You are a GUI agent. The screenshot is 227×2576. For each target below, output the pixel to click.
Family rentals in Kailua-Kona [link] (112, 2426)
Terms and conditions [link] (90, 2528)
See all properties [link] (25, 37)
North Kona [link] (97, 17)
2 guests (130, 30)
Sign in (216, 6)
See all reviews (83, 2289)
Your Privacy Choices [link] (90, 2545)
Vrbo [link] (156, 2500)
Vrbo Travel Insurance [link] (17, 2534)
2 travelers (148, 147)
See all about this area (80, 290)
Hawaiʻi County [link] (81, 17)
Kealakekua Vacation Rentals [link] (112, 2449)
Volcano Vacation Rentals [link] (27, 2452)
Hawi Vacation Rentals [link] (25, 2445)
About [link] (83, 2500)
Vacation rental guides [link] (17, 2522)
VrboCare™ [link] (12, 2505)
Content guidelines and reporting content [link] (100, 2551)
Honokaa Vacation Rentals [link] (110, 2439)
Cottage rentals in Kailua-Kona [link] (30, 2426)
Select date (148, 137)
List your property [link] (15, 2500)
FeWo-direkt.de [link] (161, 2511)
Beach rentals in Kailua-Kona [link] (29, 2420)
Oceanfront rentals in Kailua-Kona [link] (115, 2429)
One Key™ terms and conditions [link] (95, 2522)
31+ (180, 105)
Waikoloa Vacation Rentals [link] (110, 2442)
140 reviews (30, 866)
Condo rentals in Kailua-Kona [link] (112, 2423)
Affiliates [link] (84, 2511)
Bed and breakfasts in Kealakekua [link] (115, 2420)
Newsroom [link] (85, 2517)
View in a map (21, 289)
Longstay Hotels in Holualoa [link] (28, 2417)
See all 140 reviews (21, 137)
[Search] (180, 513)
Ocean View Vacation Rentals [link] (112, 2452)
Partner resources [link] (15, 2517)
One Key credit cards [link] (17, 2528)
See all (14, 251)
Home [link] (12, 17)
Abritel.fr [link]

TASK ITEM: Retype, in the same exact form, the lines of the material above from the line holding "Condo rentals in" through the line holding "See all 140 reviews (21, 137)".

ANSWER TO THIS EXERCISE:
Condo rentals in Kailua-Kona [link] (112, 2423)
Affiliates [link] (84, 2511)
Bed and breakfasts in Kealakekua [link] (115, 2420)
Newsroom [link] (85, 2517)
View in a map (21, 289)
Longstay Hotels in Holualoa [link] (28, 2417)
See all 140 reviews (21, 137)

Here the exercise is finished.